Example of network coding at constrained network.

When a client needs to fetch sensor data from the overlay network, such data can be directly available (original data) or there might be a need to perform the decoding process, using stored encoded data and encoding vectors, in order to extract the original data. This decoding would be accomplished by RELOAD nodes able to provide such decoding service. Figure 3 illustrates a scenario where the decoding service is requested. A fetch request by some client may involve fetching original data and encoded data, which also requires fetching the encoding vectors, so that the highest amount of sensor measurements is returned to the client.

Fig. 3.
figure 3

Decoding at RELOAD/CoAP P2P overlay network.

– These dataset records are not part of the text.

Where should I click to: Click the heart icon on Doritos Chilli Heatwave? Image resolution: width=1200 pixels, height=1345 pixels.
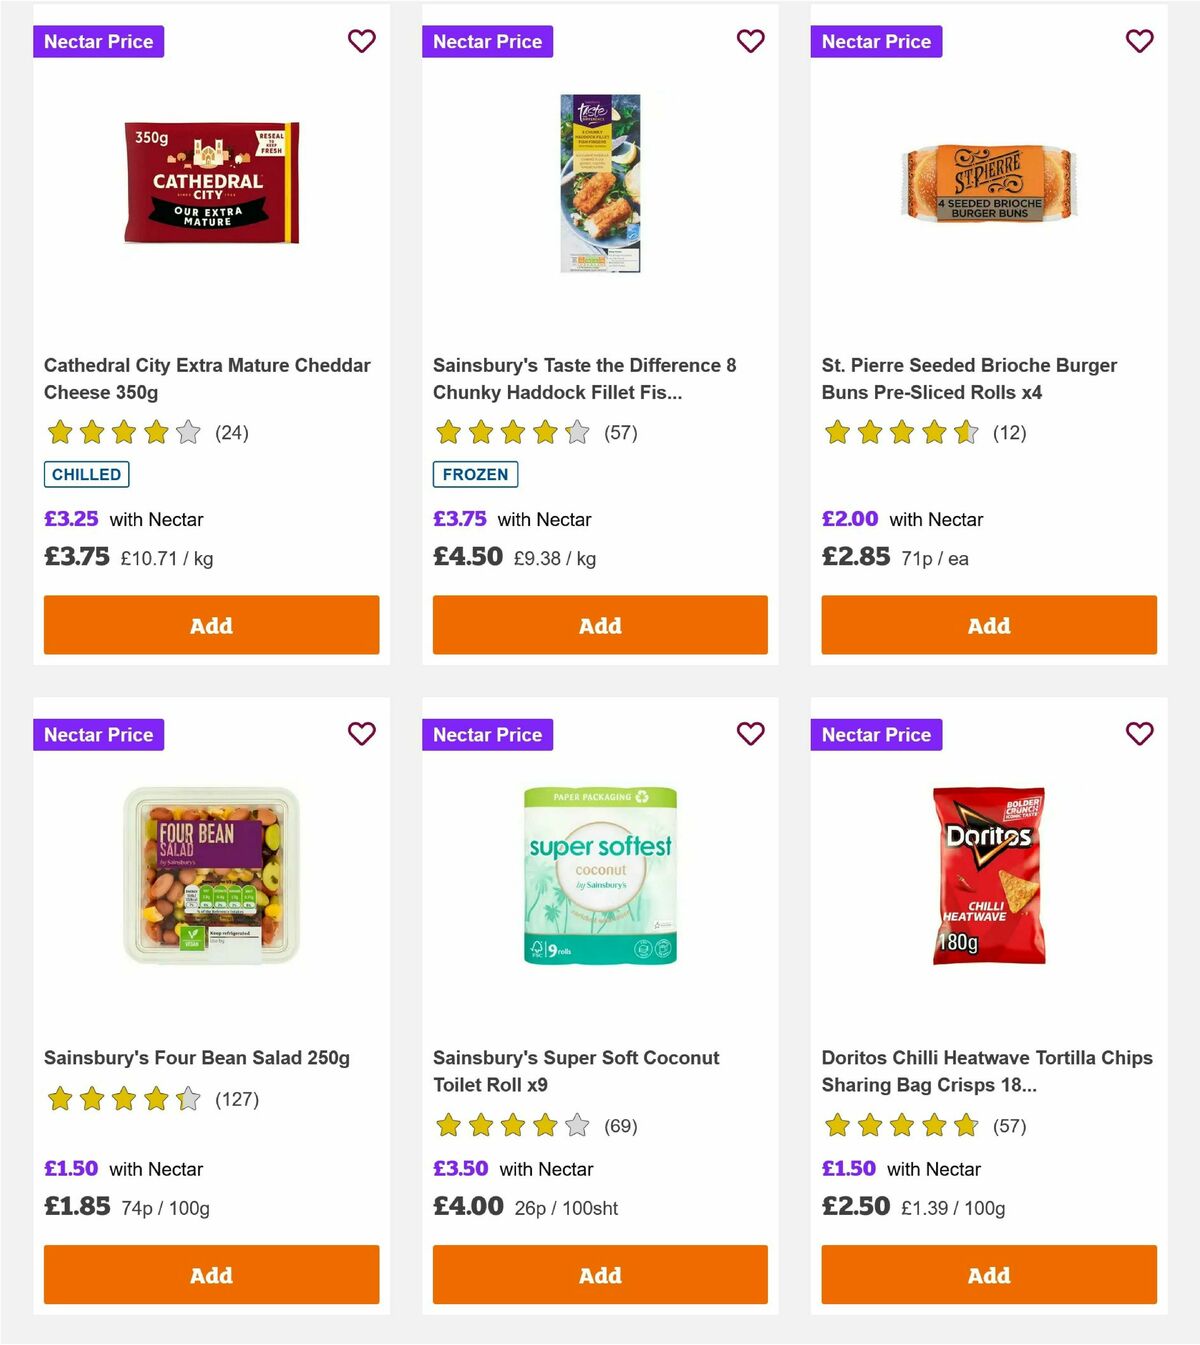pyautogui.click(x=1139, y=733)
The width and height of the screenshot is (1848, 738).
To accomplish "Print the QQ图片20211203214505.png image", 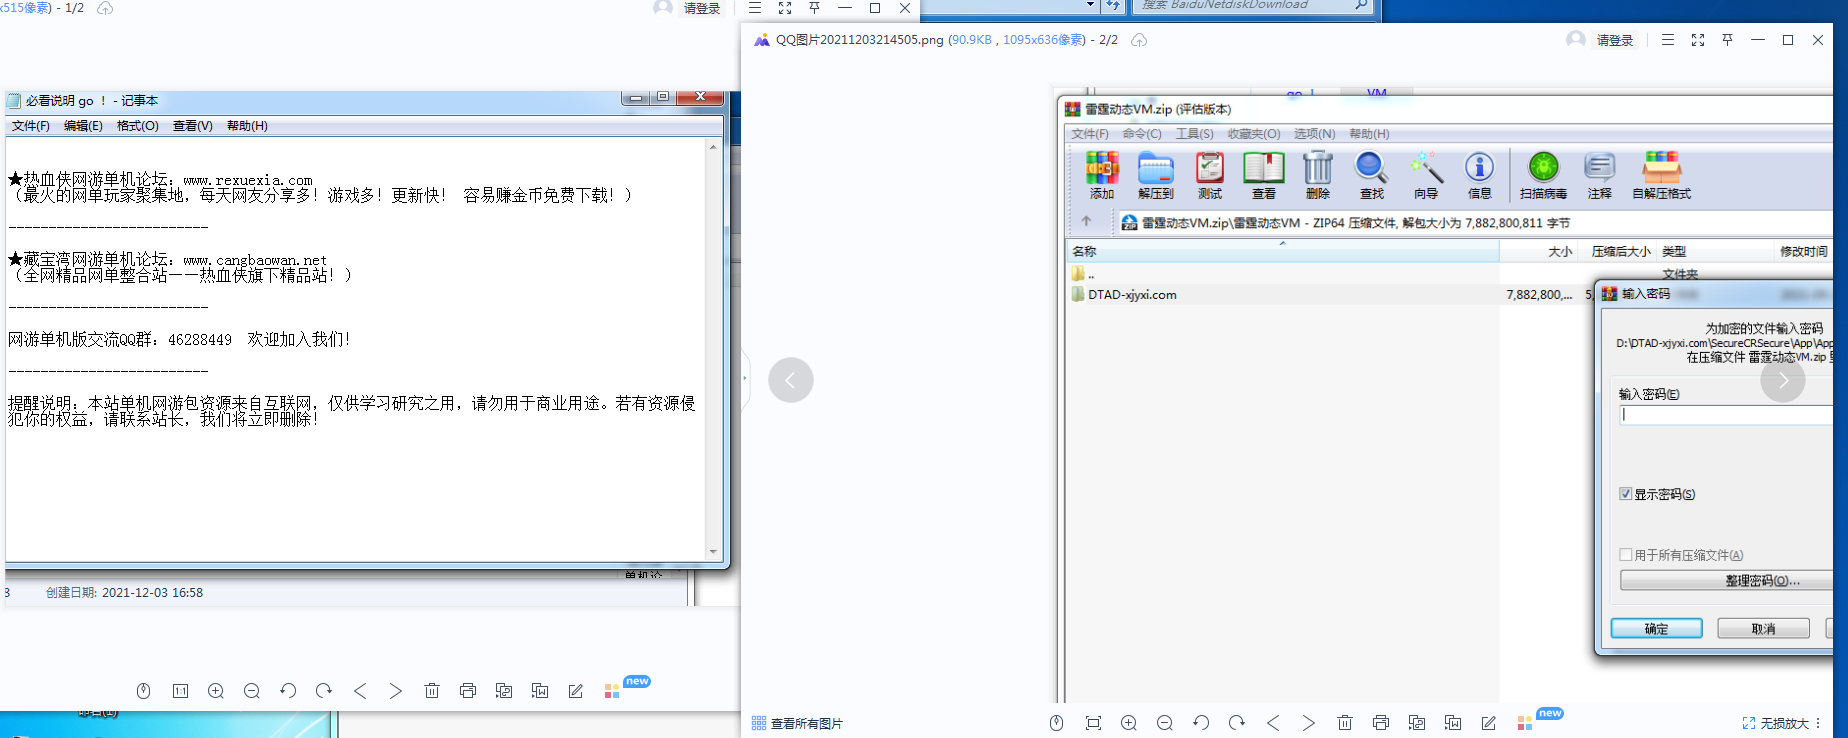I will click(x=1381, y=723).
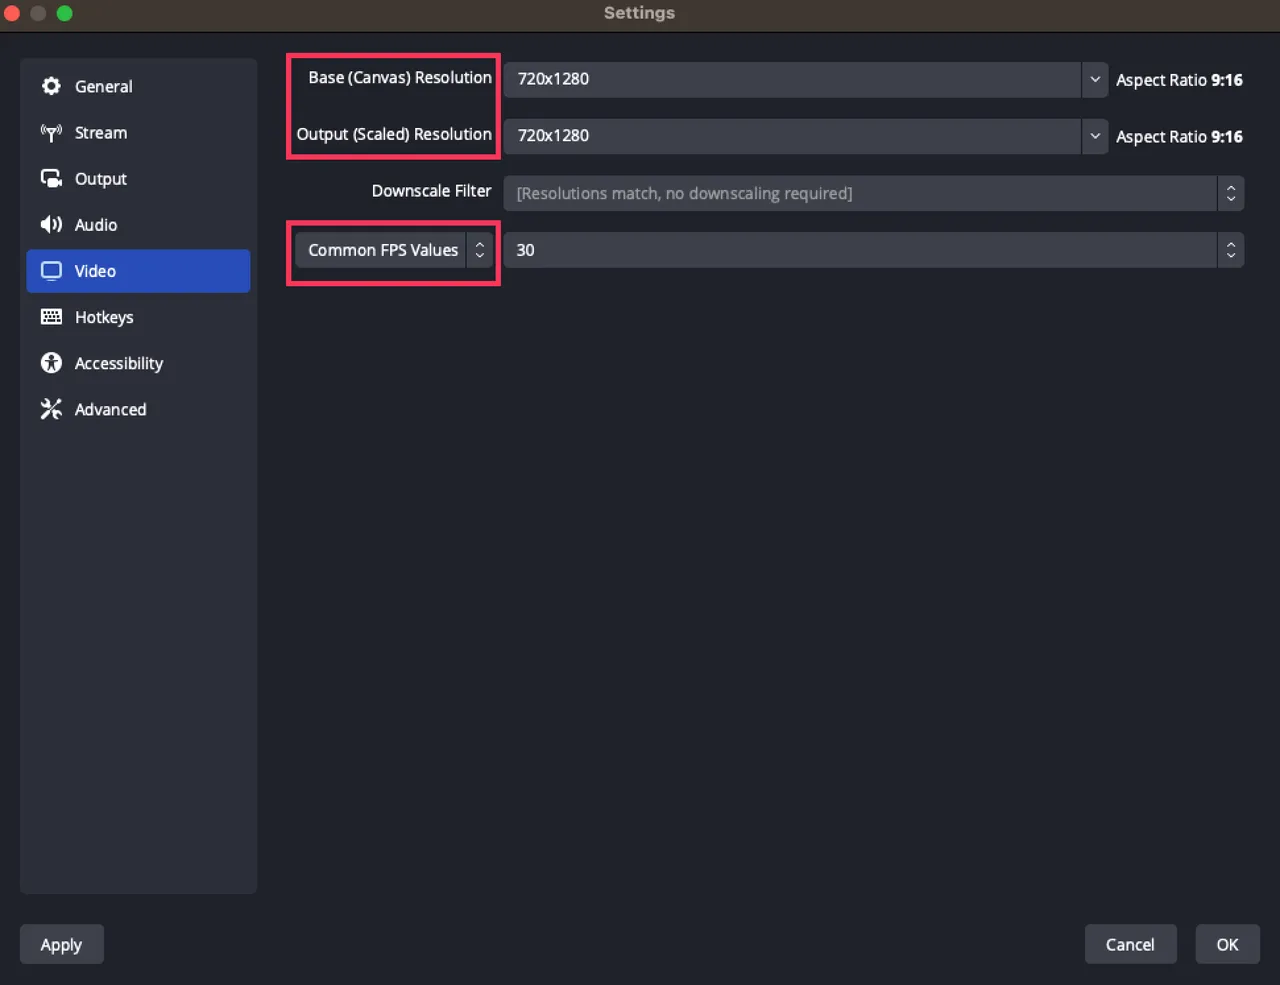The width and height of the screenshot is (1280, 985).
Task: Open the Common FPS Values type selector
Action: click(393, 250)
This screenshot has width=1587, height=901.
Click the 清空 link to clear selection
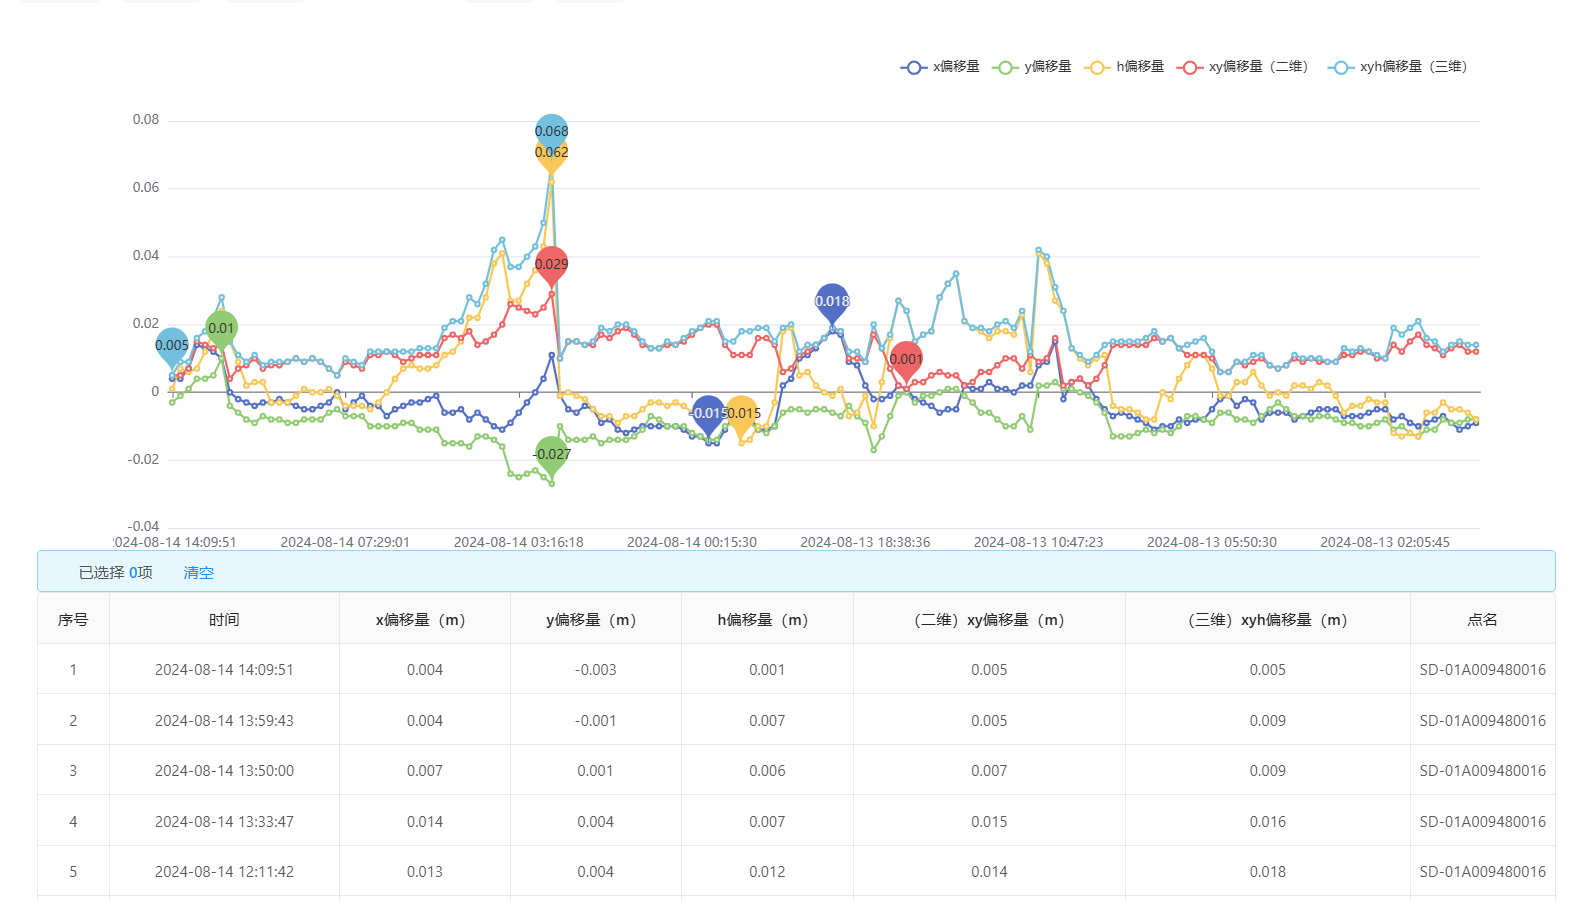click(x=198, y=573)
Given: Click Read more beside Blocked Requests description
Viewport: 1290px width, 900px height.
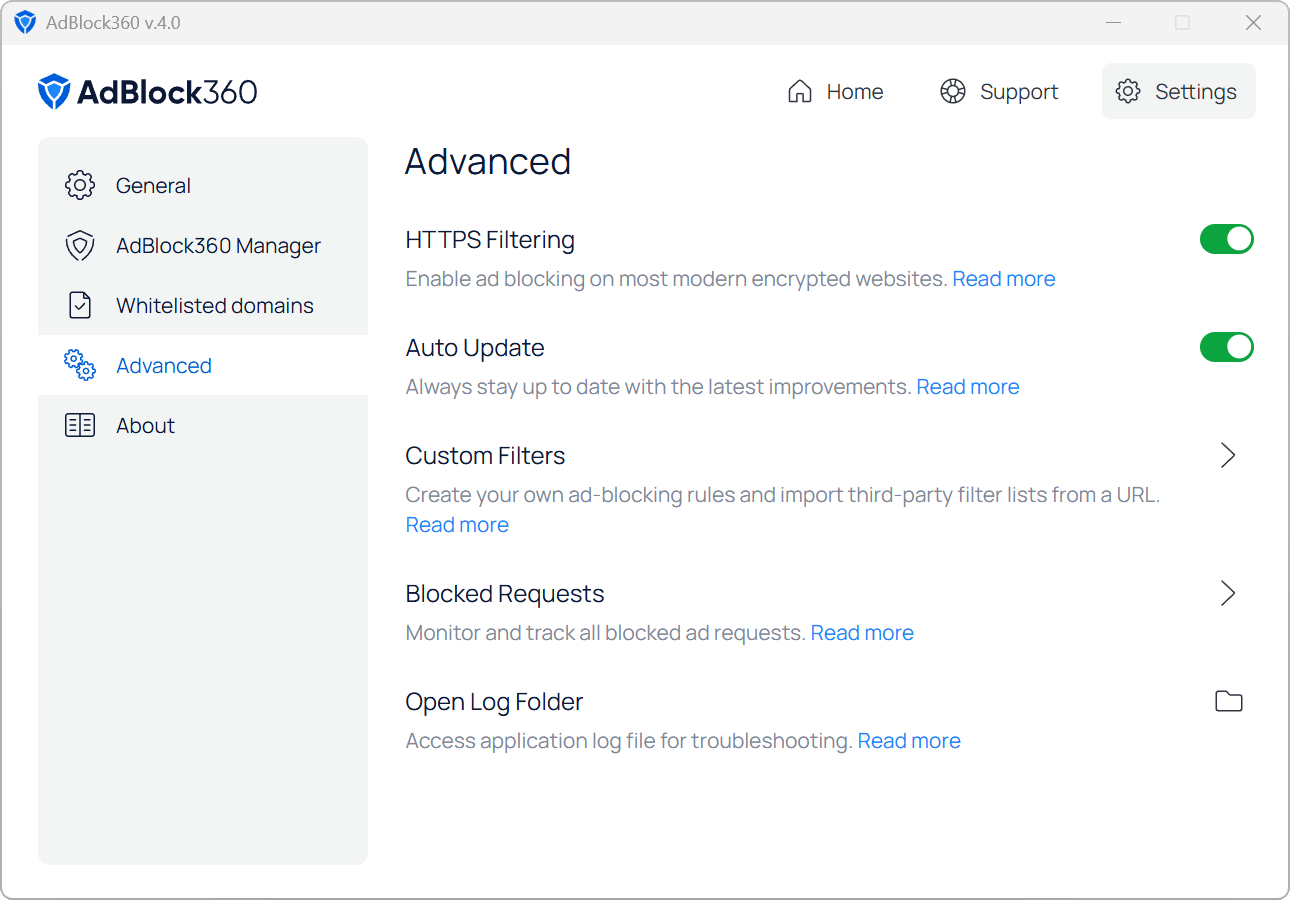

Since peers face the problem of finding the peers providing the decoding service, the Recursive Distributed Rendezvous (ReDiR) service discovery mechanism can be used [10]. ReDiR ensures that the load is distributed among the nodes providing the service.

4.3.4 CoAP Option

CoAP allows options to be included in a message [2]. Each option instance specifies the option number, length of the option value, and the option value itself. For the proxy to be able to differentiate the type of payload at CoAP packets, which may be of original or encoded type, the CoAP option numbers registry should include an entry referring to encoded data. A CoAP packet carrying encoded data must carry such option.

5 Conclusions and Future Work

This article discusses how to federate network coding based constrained networks through RELOAD and CoAP Usage. The proposal is for network coding based constrained networks to be able to store encoding vectors and encoded data at the P2P overlay network, which requires an extension of CoAP Usage data Kind. This provides a scalable and efficient way of discovering cached sensor data of geographically dispersed sensor networks, allowing large scale applications to emerge, while taking advantage of network coding at the wireless section. This architecture serves as a basis for future proposal of algorithms that determine the most effective routing trees and placement of coding nodes.